*Explore the material*:
a: In the article about hybrid metabolism in a fermented food microbe, which journal published the findings?
b: Extend the article about hybrid metabolism in lactic acid bacteria, picking up after its last sentence.

*Given passage*:
University of California, Davis: Researchers Find Hybrid Metabolism in Fermented Food Microbe
Lactic acid bacteria are essential in creating fermented foods like yogurt, cheese and sauerkraut. Certain strains are also used as probiotics to improve human gut health.
Researchers at the University of California, Davis, and Rice University have discovered that lactic acid bacteria use a previously unknown energy metabolism, which radically changes the scientific understanding of how these bacteria may thrive in their natural environments.
Researchers found the species Lactiplantibacillus plantarum uses a hybrid metabolism, which combines features of respiration with fermentation.
“Using this blended metabolism, lactic acid bacteria like L. plantarum grow better and do a faster job acidifying its environment,” said co-corresponding author Maria Marco, a professor in the food science and technology department with the UC Davis College of Agricultural and Environmental Sciences.
The findings, published in the journal eLIFE, could lead to new technologies that use lactic acid bacteria to produce healthier and tastier fermented foods and beverages in ways which also minimize food waste. Manipulating this metabolism could change the flavor and texture of fermented foods.
“We may also find that this blended metabolism has benefits in other habitats, such as the digestive tract,” Marco said. “The ability to manipulate it could improve gut health.”
A puzzling beginning
The study began with a puzzle. Unlike fermentation, respiration requires an external molecule that can accept electrons, like oxygen in aerobic respiration. Some microorganisms that mainly gain energy by respiration can use electron acceptors located outside the cell. This ability, called extracellular electron transfer, has been tied to specific genes. A newly identified set of extracellular electron transfer genes were found throughout lactic acid bacteria, which use fermentation metabolism for energy conservation and growth.

*Information provided*:
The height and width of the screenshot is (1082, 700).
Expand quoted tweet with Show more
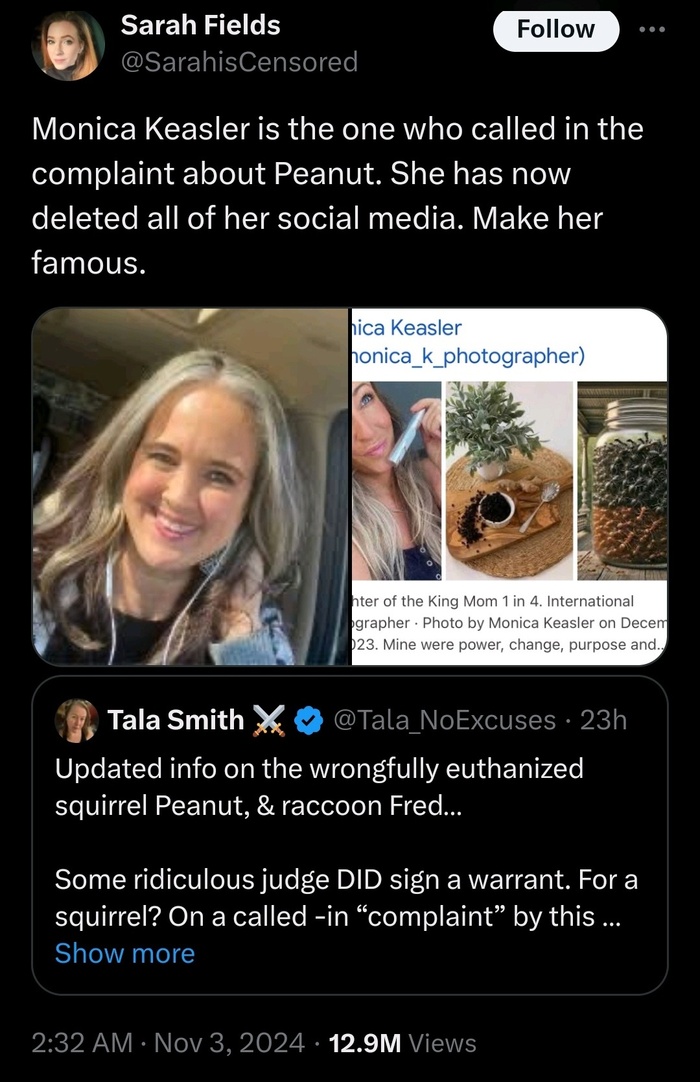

*Expected outputs*:
a: eLIFE

b:
“It was like finding the metabolic genes for a snake in a whale,” said co-corresponding author Caroline Ajo-Franklin, a bioscientist with Rice University. “It didn’t make a lot of sense, and we thought, ‘We’ve got to figure this out.’”
The common bacteria they studied, L. plantarum, depends predominantly on fermentation. “But when we put them under particular circumstances where we’re providing them with a carbon source that makes it harder to make lactate, the main end-product made during fermentation, they’ve got to do some workarounds. That’s when the new metabolism kicks in,” Ajo-Franklin said.
According to Marco, “This blended metabolism allows L. plantarum to overcome major bottlenecks in growth by allowing the bacteria to send electrons outside of the cell.”
The research team showed how showed how L. plantarum uses this metabolism to change its environment in a food fermentation. Triggering this pathway with electrodes also offers many possibilities for fine-tuning food fermentations to change how they taste.